**Kutipan Terpilih:**
FMPC: Masyarakat Harus Tolak Kawasan Industri




CIRANJANG – Menurut hasil pantauan dan investigasi Forum Masyarakat Peduli Cianjur (FMPC) di Cianjur yang menelisik keberadaan alihfungsi lahan pertanian untuk penggunaan bidang non-pertanian seperti pembangunan perumahan, industri, jasa, infrastruktur, dan kegiatan ekonomi lainnya, pengalihan fungsi lahan pertanian secara besar-besaran di Cianjur dinilai sudah tak terkendali. Peraturan mengenai permasalahan yg timbul dan keresahan yang dialami sebagian besar warga Kecamatan Ciranjang dan Sukaluyu, menurut FMPC, memerlukan perhatian yang lebih serius, karena ternyata setelah berdirinya kawasan industri di wilayah mereka, masih ada anggota masyarakat yang secara konsisten tetap menolak keras pembangunan tersebut.
Ketua FMPC, Farid Sandy, kepada Radar Cianjur mengatakan bahwa pihaknya ikut berpikir tentang dampak negatif yang ditimbulkan pembangunan industri, di antaranya polusi udara, serapan air, kesenjangan sosial, dan kemacetan lalulintas.

**Data Sumber:**
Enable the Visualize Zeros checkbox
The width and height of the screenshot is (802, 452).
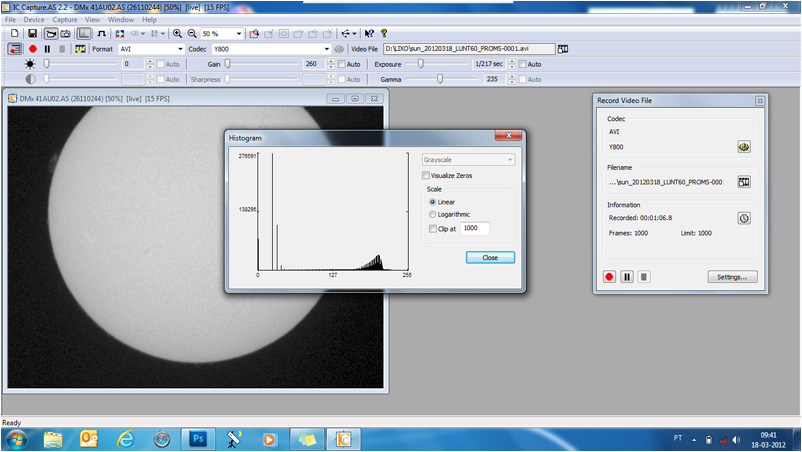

**Tugas Anda:** Tuliskan kembali sebagian teks tentang penolakan kawasan industri di Cianjur tanpa mengubah satu kata pun, mulai dari "Ketua FMPC, Farid" sampai dengan "dan kemacetan lalulintas.", kedua bagian itu ikut disalin.

**Hasil Pengerjaan:**
Ketua FMPC, Farid Sandy, kepada Radar Cianjur mengatakan bahwa pihaknya ikut berpikir tentang dampak negatif yang ditimbulkan pembangunan industri, di antaranya polusi udara, serapan air, kesenjangan sosial, dan kemacetan lalulintas.